Pictures are not part of the copy; retype all the records below exactly.
____
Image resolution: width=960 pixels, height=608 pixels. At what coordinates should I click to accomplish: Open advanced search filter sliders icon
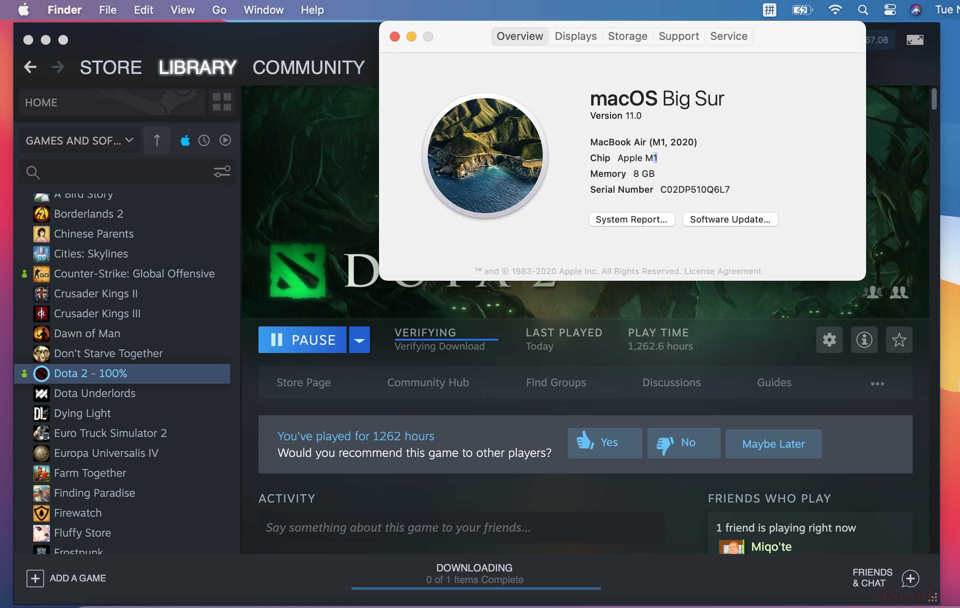pyautogui.click(x=222, y=172)
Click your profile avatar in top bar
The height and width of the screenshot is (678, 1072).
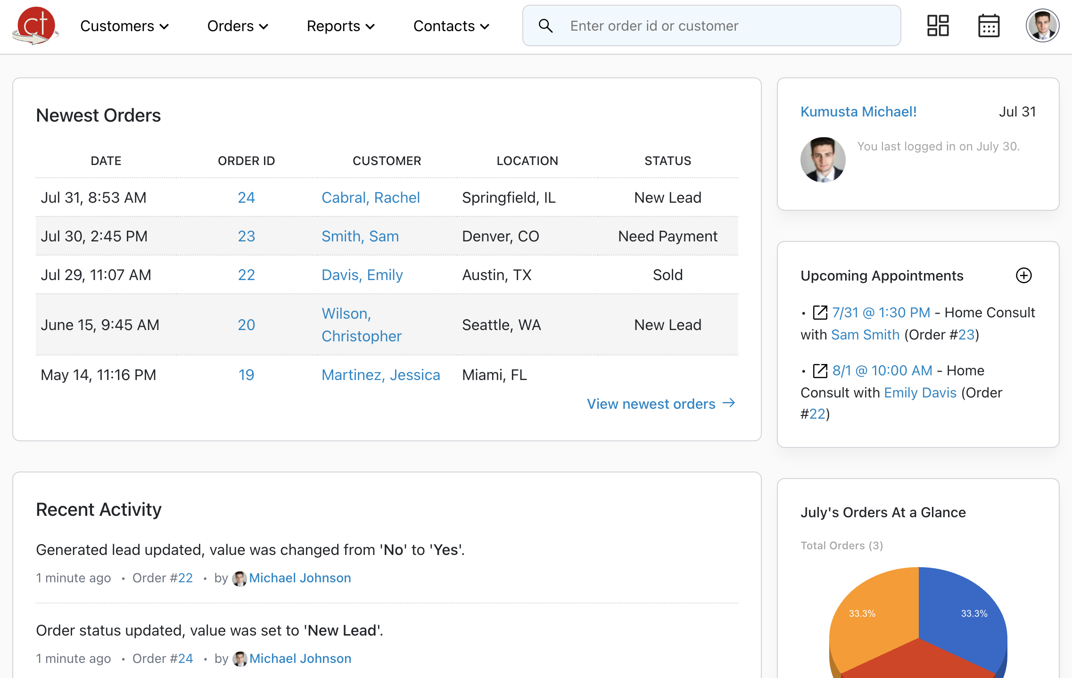(1043, 25)
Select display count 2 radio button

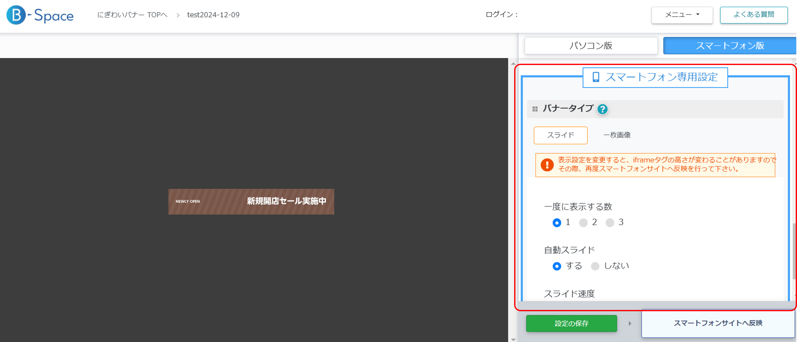[583, 223]
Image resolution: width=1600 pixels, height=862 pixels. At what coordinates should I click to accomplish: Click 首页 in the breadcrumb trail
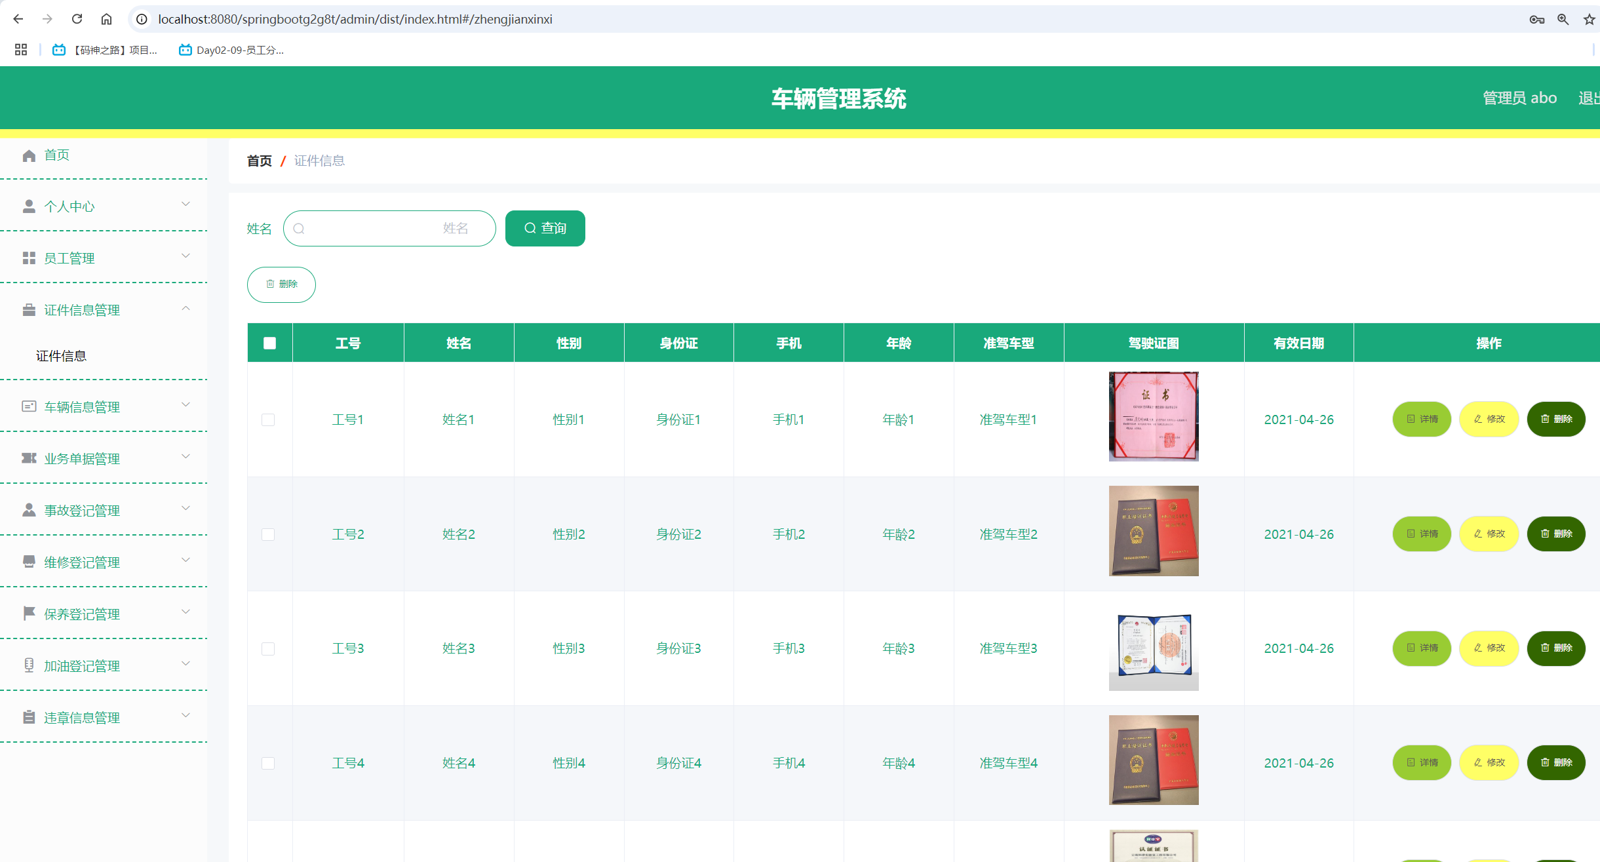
____
EXERCISE RESPONSE:
Image resolution: width=960 pixels, height=608 pixels. At what coordinates should I click to accomplish: Open advanced search filter sliders icon
pyautogui.click(x=222, y=172)
Click your profile avatar in top bar
The height and width of the screenshot is (678, 1072).
(1043, 25)
Select display count 2 radio button

[583, 223]
Image resolution: width=1600 pixels, height=862 pixels. At what coordinates should I click to accomplish: Click 首页 in the breadcrumb trail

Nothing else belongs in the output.